ASC: Securities regulator finds mortgage company deceived investors in Ponzi scheme

CEF advertised investments for loans to build churches and schools but placed the money in speculative seniors-related developments and a business. According to the Task Force Report they also used new depositor investments to make interest payments which is a typical element of a ponzi scheme.

To me this article sounds awfully familiar.

You can read the hearing transcript this article is based on here.

Securities regulator finds mortgage company deceived investors in Ponzi scheme

By SAMMY HUDES Updated: March 6, 2018

Alberta’s securities regulator has determined that the owner of a mortgage company and its office administrator breached provincial securities laws by operating a Ponzi scheme and deceiving investors.

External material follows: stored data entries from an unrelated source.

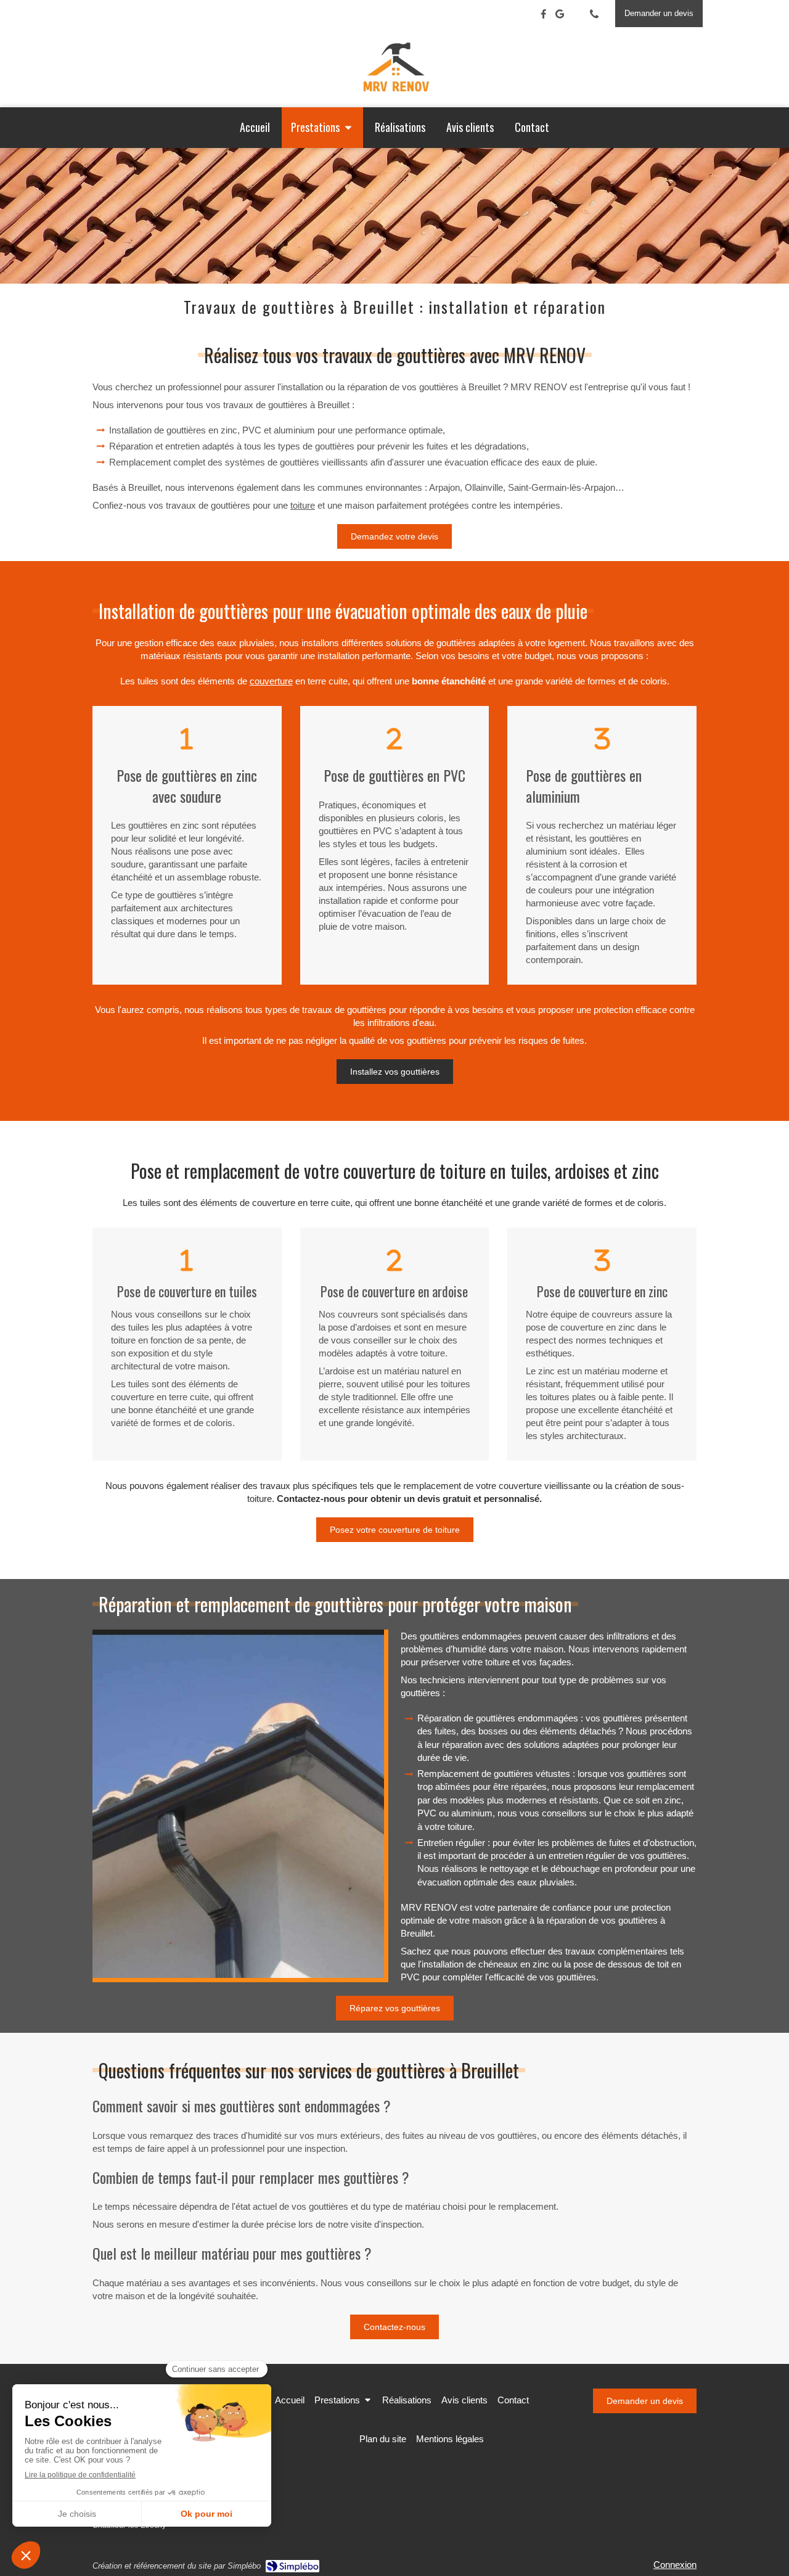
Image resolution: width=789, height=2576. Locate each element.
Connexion (675, 2564)
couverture (271, 681)
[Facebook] (543, 16)
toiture (302, 505)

In a decision issued Tuesday, the Alberta Securities Commission found that Arnold Breitkreutz, of Calgary, his company, Base Finance, and its office administrator, Susan Elizabeth Way, committed a fraud on investors by operating a Ponzi scheme that recirculated investors’ funds to pay purported returns to existing investors.

Breitkreutz, Way and Base Finance deceived investors into thinking they were putting their money into mortgages held by the company, rather than in a loan to an undisclosed entrepreneur involved in U.S. oil and gas developments, according to the regulator panel’s decision.

They raised more than $137 million from upwards of 250 investors between 2004 and September 2015.

The regulator’s panel considered communication patterns with investors that “were carefully tailored to maintain a facade that they were investing in first mortgages in real estate and not in oil and gas plays” in the U.S., according to the decision.

A Ponzi scheme entails new investors being constantly recruited to refresh the pool of money used to provide returns to earlier investors, under the illusion of a legitimate business.

Breitkreutz, Way and the company, along with staff investigators, were ordered to contact the regulator by March 19 to set a date for the second phase of the hearing, which would address possible sanctions and costs they would potentially have to pay.

An interim cease trade order issued by the securities regulator in November 2015 remains in effect.